▶ **WHAT IS EXPECTED**:
The entries below must be returned exactly as they stand.

[Pixel coordinate grounding data]
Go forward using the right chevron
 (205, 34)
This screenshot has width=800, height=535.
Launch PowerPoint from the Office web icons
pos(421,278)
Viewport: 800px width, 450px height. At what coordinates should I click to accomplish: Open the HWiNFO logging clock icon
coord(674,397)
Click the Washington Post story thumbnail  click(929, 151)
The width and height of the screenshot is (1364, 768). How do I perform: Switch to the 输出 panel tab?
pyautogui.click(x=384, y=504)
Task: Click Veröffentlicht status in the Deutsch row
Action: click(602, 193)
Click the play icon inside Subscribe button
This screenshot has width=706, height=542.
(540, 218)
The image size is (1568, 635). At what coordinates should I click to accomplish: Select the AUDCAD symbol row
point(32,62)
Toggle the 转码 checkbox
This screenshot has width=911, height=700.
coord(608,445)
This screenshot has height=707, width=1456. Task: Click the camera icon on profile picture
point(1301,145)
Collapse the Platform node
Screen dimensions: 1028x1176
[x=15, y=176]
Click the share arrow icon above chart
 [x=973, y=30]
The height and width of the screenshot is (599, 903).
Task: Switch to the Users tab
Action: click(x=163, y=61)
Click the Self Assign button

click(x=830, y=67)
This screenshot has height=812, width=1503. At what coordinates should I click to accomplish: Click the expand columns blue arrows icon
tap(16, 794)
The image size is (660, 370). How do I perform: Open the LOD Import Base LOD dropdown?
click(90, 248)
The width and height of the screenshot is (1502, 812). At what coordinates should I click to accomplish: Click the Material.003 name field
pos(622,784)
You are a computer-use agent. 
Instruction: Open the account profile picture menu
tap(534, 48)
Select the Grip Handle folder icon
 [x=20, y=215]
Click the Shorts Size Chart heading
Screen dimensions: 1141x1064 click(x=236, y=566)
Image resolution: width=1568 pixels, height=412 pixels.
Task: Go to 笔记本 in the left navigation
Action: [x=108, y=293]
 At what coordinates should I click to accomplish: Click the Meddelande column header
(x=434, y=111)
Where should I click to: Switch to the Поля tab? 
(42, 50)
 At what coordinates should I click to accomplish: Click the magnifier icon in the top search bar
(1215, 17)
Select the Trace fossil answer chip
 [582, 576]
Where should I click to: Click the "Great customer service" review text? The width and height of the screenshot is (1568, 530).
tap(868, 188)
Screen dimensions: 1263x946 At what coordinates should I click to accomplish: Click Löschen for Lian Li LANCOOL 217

▶ **SOLUTION BELOW**:
Go forward using the right chevron
 (205, 34)
This screenshot has width=800, height=535.
Launch PowerPoint from the Office web icons
pos(421,278)
Viewport: 800px width, 450px height. At what coordinates should I click to accomplish: Open the HWiNFO logging clock icon
coord(674,397)
Click the Washington Post story thumbnail  click(929, 151)
The width and height of the screenshot is (1364, 768). How do I perform: Switch to the 输出 panel tab?
pyautogui.click(x=384, y=504)
Task: Click Veröffentlicht status in the Deutsch row
Action: click(602, 193)
Click the play icon inside Subscribe button
This screenshot has width=706, height=542.
(540, 218)
The image size is (1568, 635). At what coordinates should I click to accomplish: Select the AUDCAD symbol row
point(32,62)
Toggle the 转码 checkbox
This screenshot has width=911, height=700.
coord(608,445)
This screenshot has height=707, width=1456. Task: Click the camera icon on profile picture
point(1301,145)
Collapse the Platform node
Screen dimensions: 1028x1176
[x=15, y=176]
Click the share arrow icon above chart
 [x=973, y=30]
The height and width of the screenshot is (599, 903).
Task: Switch to the Users tab
Action: click(x=163, y=61)
Click the Self Assign button

click(x=830, y=67)
This screenshot has height=812, width=1503. At what coordinates should I click to accomplish: Click the expand columns blue arrows icon
tap(16, 794)
The image size is (660, 370). How do I perform: Open the LOD Import Base LOD dropdown?
click(90, 248)
The width and height of the screenshot is (1502, 812). At what coordinates should I click to accomplish: Click the Material.003 name field
pos(622,784)
You are a computer-use agent. 
Instruction: Open the account profile picture menu
tap(534, 48)
Select the Grip Handle folder icon
 [x=20, y=215]
Click the Shorts Size Chart heading
Screen dimensions: 1141x1064 click(x=236, y=566)
Image resolution: width=1568 pixels, height=412 pixels.
Task: Go to 笔记本 in the left navigation
Action: [x=108, y=293]
 At what coordinates should I click to accomplish: Click the Meddelande column header
(x=434, y=111)
Where should I click to: Switch to the Поля tab? 
(42, 50)
 At what coordinates should I click to accomplish: Click the magnifier icon in the top search bar
(1215, 17)
Select the Trace fossil answer chip
 [582, 576]
Where should I click to: Click the "Great customer service" review text? The width and height of the screenshot is (1568, 530).
tap(868, 188)
Screen dimensions: 1263x946 At what coordinates should I click to accomplish: Click Löschen for Lian Li LANCOOL 217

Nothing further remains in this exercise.